WORK TO BE COMPLETED
Only lines with the word "Task" are needed; collect each of them from the listing below.

DATA
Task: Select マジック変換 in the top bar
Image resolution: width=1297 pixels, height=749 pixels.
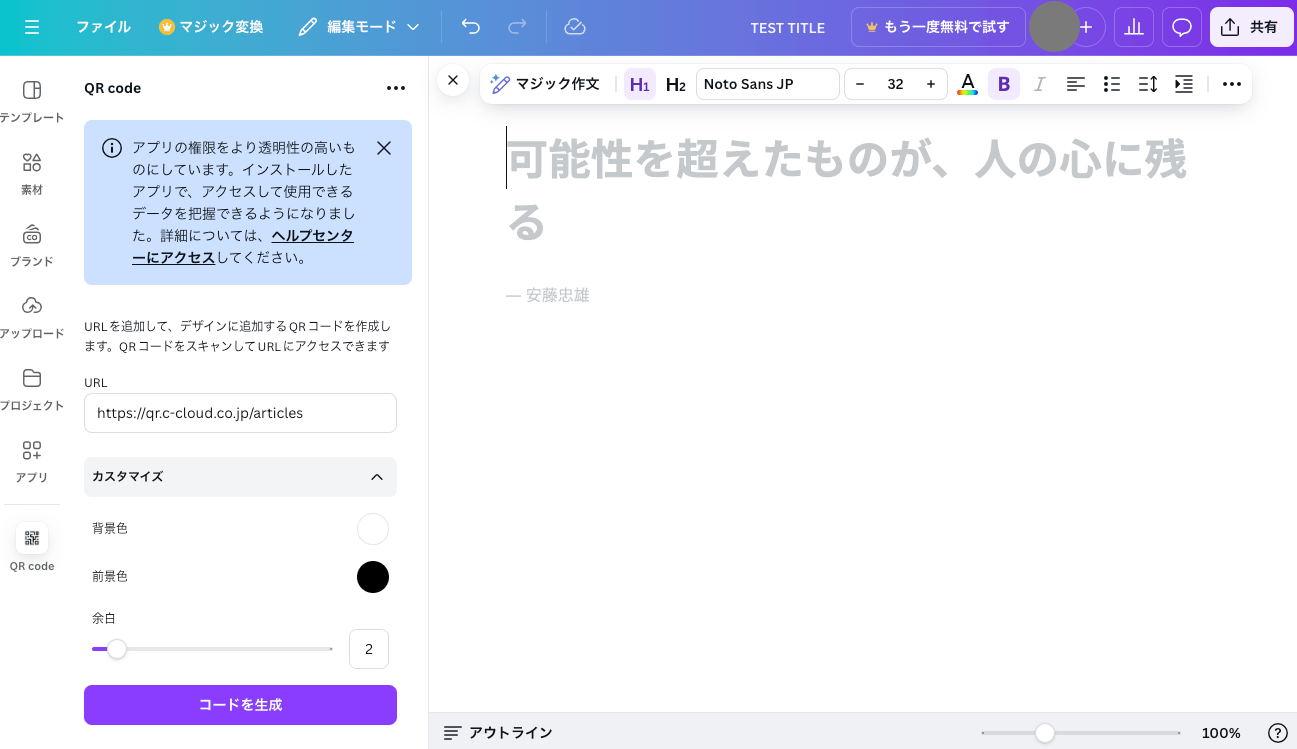Action: coord(210,27)
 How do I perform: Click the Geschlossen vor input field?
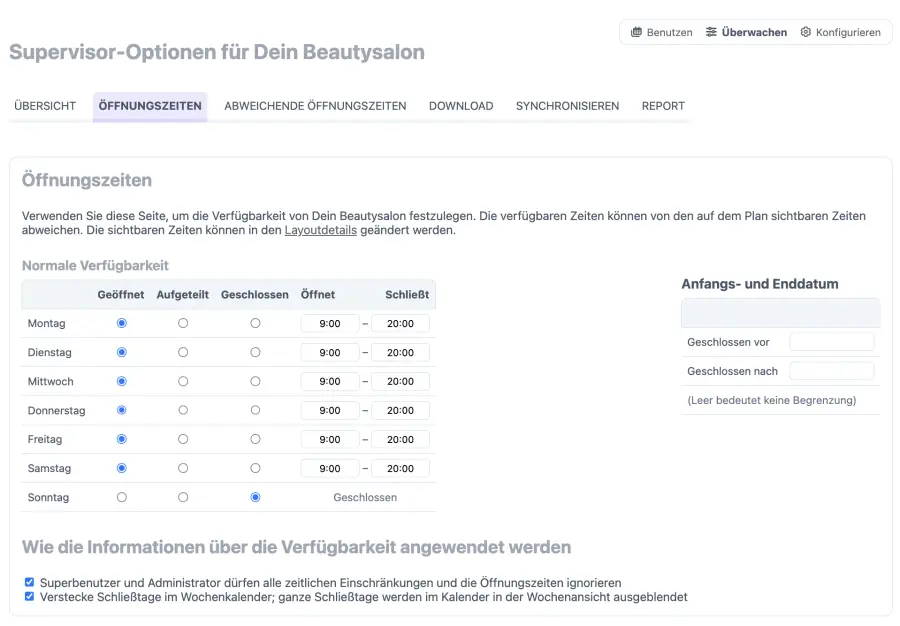pos(833,342)
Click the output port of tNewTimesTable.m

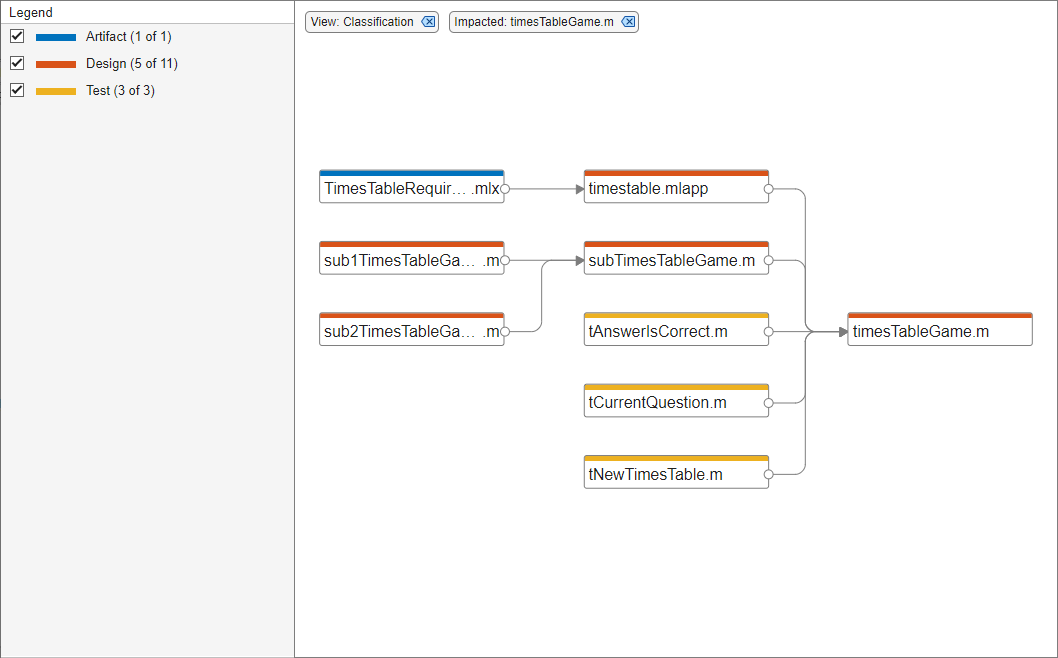tap(768, 474)
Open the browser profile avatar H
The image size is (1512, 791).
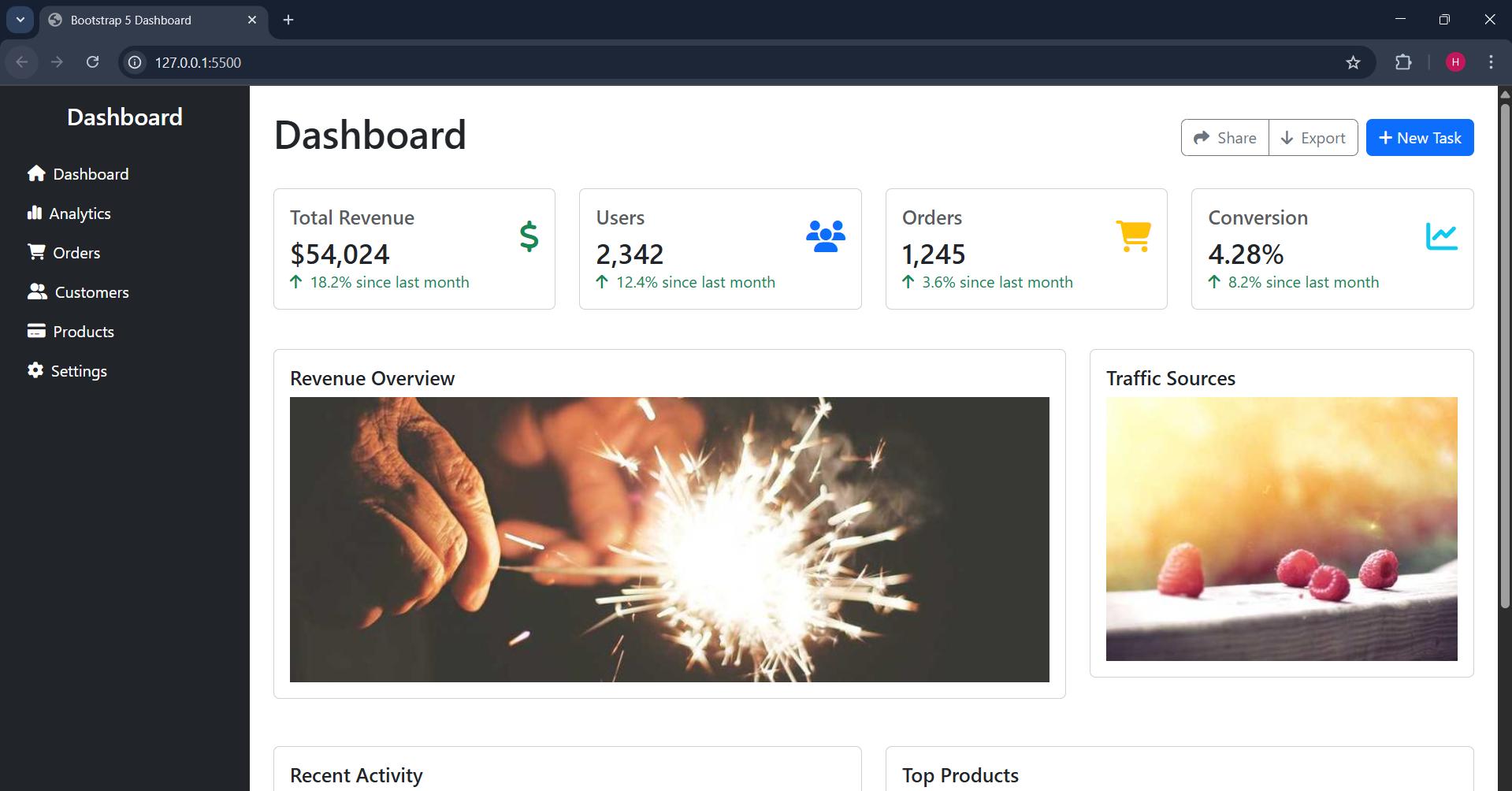[x=1455, y=62]
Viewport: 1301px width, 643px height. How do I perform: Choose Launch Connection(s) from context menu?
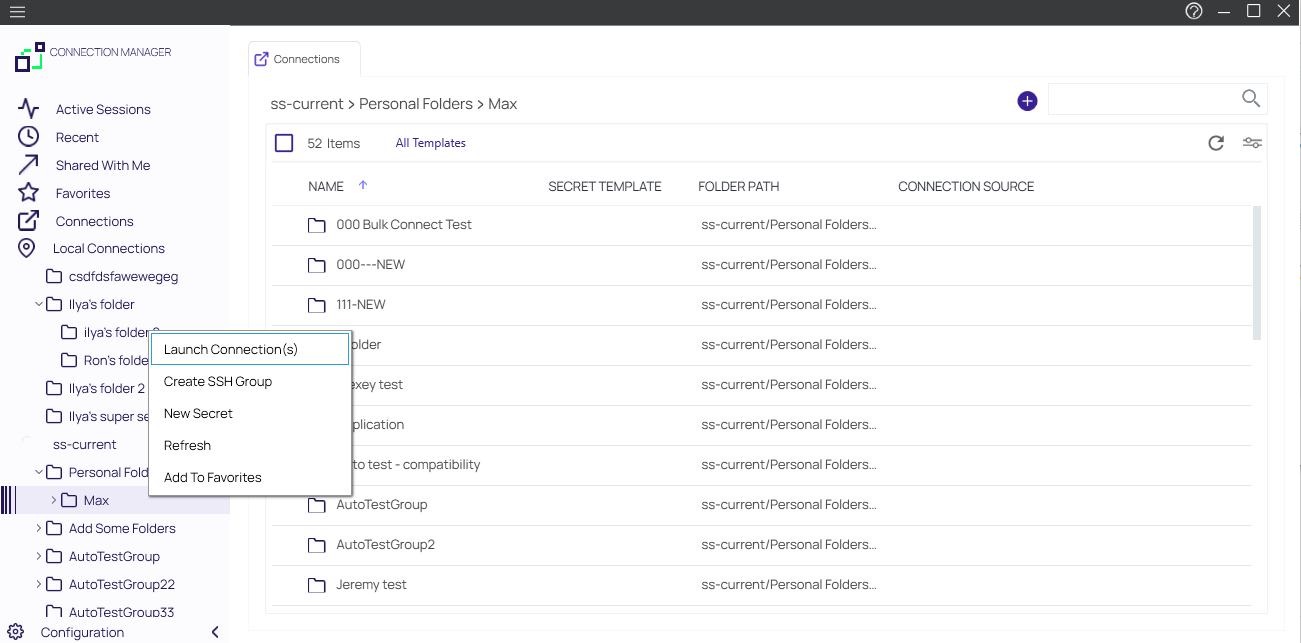[x=231, y=349]
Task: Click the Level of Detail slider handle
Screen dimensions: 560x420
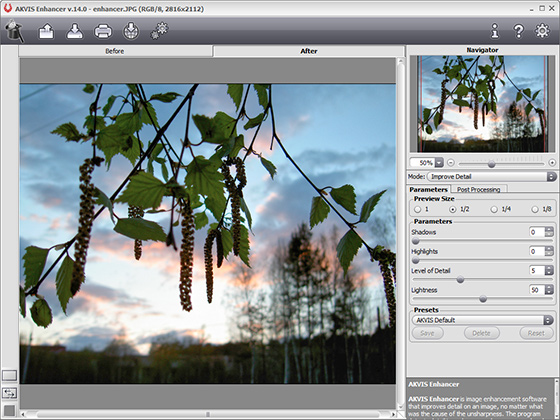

ANSWER TO THE EXERCISE
Task: Select マジック変換 in the top bar
Task: Click the Level of Detail slider handle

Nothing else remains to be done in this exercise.